Хорошо ли проводите лето? Буду очень рада получить от вас до осени несколько строк. Мы попали в страшную глушь, чем я довольна. Далеко от станции, и такое уединение, абсолютное, что я даже хожу по лесам, для удобства, в мужском костюме. Писать приходится много но главные планы храню на зиму[216].

Оба мы, я и Дмитрий Сергеевич, приветствуем вас. Что Николай Николаевич? Неужели все в разъездах?

Жму вашу руку.

Я очень рада была получить от вас такой скорый ответ, дорогая Варвара Дмитриевна, и сама, как видите, спешу написать вам новое. Спасибо за хорошие слова, боюсь только, что они преувеличены. Я, без всякой «женской» скромности, очень искренно считаю себя неспособной к вещам трезвым, сочным, как я выразилась «из плоти и крови». Именно теперь я пишу подобную вещь (в последний раз!) и с каждой строчкой в отчаянии повторяю: не то! не то![217] И веселья никакого нет в писании, душа участвует лишь наполовину, и я с недоумением жду момента, когда опять начну что-нибудь в моем духе на поларшина от земли. Вы говорите о стихах: я иногда думаю, что я в сущности только неудавшаяся стихотворица. Ничто в мире не доставляет мне такого наслаждения, как писание стихов,  может быть, потому, что я пишу по одному стихотворению в год приблизительно[218]. Но зато после каждого я хожу целый день, как влюбленная, и нужно некоторое время, чтобы прийти в себя. Мне кажется, у всякого должна быть потребность молиться, и это разно проявляется. Я говорю, что стихи это моя молитва[219]. И дар писать их все равно, худы они или хороши я не променяла бы ни на какой другой дар. Случается, что и прозу пишешь с удовольствием страницу, две но это совсем не то.

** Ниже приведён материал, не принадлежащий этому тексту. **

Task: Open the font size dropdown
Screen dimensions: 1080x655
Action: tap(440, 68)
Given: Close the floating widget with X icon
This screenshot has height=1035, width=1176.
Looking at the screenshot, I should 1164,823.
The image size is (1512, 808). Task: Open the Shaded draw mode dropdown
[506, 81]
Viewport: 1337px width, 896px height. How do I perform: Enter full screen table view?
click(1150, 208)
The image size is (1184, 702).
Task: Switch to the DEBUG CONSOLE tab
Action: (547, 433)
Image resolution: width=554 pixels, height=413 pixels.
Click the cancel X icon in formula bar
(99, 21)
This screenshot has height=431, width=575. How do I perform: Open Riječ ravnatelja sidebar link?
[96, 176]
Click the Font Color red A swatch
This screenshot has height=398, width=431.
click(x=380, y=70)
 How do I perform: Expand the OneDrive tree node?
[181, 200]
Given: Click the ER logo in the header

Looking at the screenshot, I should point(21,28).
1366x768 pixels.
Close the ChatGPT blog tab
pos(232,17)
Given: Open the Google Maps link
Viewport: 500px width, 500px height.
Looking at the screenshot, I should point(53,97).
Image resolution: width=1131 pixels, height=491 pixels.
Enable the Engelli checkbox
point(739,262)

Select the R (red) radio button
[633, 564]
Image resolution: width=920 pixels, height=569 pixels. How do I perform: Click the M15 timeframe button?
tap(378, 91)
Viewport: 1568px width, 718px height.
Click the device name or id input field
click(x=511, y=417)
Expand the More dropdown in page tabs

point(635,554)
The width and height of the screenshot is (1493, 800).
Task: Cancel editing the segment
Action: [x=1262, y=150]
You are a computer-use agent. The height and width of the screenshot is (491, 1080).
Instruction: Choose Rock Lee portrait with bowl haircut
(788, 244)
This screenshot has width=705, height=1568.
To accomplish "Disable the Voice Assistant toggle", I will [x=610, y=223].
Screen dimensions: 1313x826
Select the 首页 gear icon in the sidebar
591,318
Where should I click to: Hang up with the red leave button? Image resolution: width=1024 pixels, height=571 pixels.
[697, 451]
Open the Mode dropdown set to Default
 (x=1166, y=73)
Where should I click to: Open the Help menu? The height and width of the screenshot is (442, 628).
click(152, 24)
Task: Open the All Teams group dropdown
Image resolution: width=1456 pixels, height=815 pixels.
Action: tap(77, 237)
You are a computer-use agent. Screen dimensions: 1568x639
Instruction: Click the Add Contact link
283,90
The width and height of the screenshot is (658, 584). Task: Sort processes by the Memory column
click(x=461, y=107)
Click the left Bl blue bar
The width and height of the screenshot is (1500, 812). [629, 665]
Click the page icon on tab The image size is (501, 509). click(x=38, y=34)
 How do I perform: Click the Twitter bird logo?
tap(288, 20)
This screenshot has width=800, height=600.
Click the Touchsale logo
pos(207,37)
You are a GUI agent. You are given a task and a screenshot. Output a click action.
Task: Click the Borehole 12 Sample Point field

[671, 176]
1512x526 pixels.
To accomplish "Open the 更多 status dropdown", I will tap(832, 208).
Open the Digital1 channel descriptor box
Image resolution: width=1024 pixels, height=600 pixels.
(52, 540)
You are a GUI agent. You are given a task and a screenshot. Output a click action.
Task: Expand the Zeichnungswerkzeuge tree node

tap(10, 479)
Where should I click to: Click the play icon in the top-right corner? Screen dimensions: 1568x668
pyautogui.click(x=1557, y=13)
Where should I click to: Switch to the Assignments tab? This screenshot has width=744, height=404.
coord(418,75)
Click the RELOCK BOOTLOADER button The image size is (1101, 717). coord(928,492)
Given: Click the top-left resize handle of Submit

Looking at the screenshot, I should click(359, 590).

А вы, скажите, вы никогда и не писали стихов?

Вы рассказываете о Мопассане. Я его страшно люблю. Каждый год я его перечитываю снова, этой весной опять принялась за «Sur leau»[220]. Маленькие его рассказы люблю не все, но некоторые так глубоки, что их хочется выучить наизусть. «Main gauche» знаю, но, по-моему, это не из лучших сборников, там есть несколько и бесцветных очерков[221]. Часто я прошу С. А. Андреевского[222], просто когда он заходит днем, взять книжку и прочитать какой-нибудь коротенький рассказик Мопассана. Вы знаете, как читает Андреевский, и я любуюсь этим бриллиантом в ювелирной отделке. Я очень люблю тоже «Une vie»[223]. Это строгий, печальный и сильный роман. Мне кажется, тут Мопассан на высоте Флобера, хотя и весь другой. Впрочем, вспоминая «M-me Bovary», начинаешь сомневаться, может ли быть другой роман равен ему? Я бы очень хотела знать, что вы думаете об Анатоле Франсе? Последнее время я изучаю его внимательно, и он мне нравится все больше и больше. В романе «Thais» есть поразительно глубокие места[224]. И отдыхаешь на нем от легкой и пустой современности писателей посредственных, вроде М. Прево[225]. Чувствую, однако, что готова заболтаться, и сокращаю себя. Кончена ли повесть, которую вы переделали? О, вы счастливая женщина вас любит Стасюлевич![226] К моим же вещами «на поларшина от земли» он относится скептически, и я, порвав с «Северным Вестником»[227], намереваюсь поневоле ограничить свою деятельность иллюстрашками. Эти журналы, впрочем, хорошо платят. Вещь, которую я теперь пишу (по дневникам настоящим одного студента),  уже продана[228]. Это скверно, но такова жизнь. Дм<итрий> Серг<еевич> работает целые дни, «Леонардо» уже на половине[229]. Мы тоже намерены остаться дольше в деревне. Я не купаюсь, но зато езжу верхом (что «обожаю»), и не далее как вчера слетела с лошади, через голову, но так счастливо, что разбила только нос и сегодня опять, не унывая, ездила. Можете себе представить, в каком ужасе Дм<итрий> С<ергеевич>! Крепко жму вашу руку и жду письма, если вы захотите обрадовать вашу З. Мережковскую.